### Target position records
▼

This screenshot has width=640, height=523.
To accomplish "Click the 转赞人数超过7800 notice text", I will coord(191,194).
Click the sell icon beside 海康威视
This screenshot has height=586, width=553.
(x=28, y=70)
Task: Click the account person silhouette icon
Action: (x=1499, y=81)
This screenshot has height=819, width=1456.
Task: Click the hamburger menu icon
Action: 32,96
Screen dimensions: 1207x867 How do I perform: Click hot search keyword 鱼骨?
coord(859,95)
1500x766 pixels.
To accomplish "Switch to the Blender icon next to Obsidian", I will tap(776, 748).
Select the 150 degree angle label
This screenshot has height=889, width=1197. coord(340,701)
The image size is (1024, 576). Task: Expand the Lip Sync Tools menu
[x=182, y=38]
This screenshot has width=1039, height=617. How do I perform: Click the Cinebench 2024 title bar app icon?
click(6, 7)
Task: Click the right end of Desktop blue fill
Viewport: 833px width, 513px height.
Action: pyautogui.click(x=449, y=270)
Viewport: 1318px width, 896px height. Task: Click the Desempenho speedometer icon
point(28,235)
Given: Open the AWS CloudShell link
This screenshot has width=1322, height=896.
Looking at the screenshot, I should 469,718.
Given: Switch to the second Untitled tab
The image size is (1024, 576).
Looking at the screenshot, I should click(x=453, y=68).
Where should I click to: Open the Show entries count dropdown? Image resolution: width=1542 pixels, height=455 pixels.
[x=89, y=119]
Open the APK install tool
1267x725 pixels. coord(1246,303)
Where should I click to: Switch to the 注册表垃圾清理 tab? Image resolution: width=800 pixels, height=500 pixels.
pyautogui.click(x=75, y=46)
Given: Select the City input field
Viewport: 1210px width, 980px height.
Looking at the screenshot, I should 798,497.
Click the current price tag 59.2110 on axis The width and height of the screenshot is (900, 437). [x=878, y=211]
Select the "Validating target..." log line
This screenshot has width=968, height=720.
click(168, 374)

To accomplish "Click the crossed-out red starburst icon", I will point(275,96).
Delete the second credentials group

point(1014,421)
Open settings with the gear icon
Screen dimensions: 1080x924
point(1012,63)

▲

### WRITTEN PROBLEM
Swap each "Given:" in the items above for "Instruction:" and write out all the lines again with nothing else changed.

### SOLUTION TO THIS EXERCISE
This screenshot has width=640, height=523.
To accomplish "Click the 转赞人数超过7800 notice text", I will coord(191,194).
Click the sell icon beside 海康威视
This screenshot has height=586, width=553.
(x=28, y=70)
Task: Click the account person silhouette icon
Action: (x=1499, y=81)
This screenshot has height=819, width=1456.
Task: Click the hamburger menu icon
Action: 32,96
Screen dimensions: 1207x867 How do I perform: Click hot search keyword 鱼骨?
coord(859,95)
1500x766 pixels.
To accomplish "Switch to the Blender icon next to Obsidian", I will tap(776, 748).
Select the 150 degree angle label
This screenshot has height=889, width=1197. coord(340,701)
The image size is (1024, 576). Task: Expand the Lip Sync Tools menu
[x=182, y=38]
This screenshot has width=1039, height=617. How do I perform: Click the Cinebench 2024 title bar app icon?
click(6, 7)
Task: Click the right end of Desktop blue fill
Viewport: 833px width, 513px height.
Action: pyautogui.click(x=449, y=270)
Viewport: 1318px width, 896px height. Task: Click the Desempenho speedometer icon
point(28,235)
Instruction: Open the AWS CloudShell link
This screenshot has width=1322, height=896.
Looking at the screenshot, I should 469,718.
Instruction: Switch to the second Untitled tab
The image size is (1024, 576).
Looking at the screenshot, I should click(x=453, y=68).
Where should I click to: Open the Show entries count dropdown? Image resolution: width=1542 pixels, height=455 pixels.
[x=89, y=119]
Open the APK install tool
1267x725 pixels. coord(1246,303)
Where should I click to: Switch to the 注册表垃圾清理 tab? Image resolution: width=800 pixels, height=500 pixels.
pyautogui.click(x=75, y=46)
Instruction: Select the City input field
Viewport: 1210px width, 980px height.
Looking at the screenshot, I should 798,497.
Click the current price tag 59.2110 on axis The width and height of the screenshot is (900, 437). [x=878, y=211]
Select the "Validating target..." log line
This screenshot has width=968, height=720.
click(168, 374)

To accomplish "Click the crossed-out red starburst icon", I will point(275,96).
Delete the second credentials group

point(1014,421)
Open settings with the gear icon
Screen dimensions: 1080x924
point(1012,63)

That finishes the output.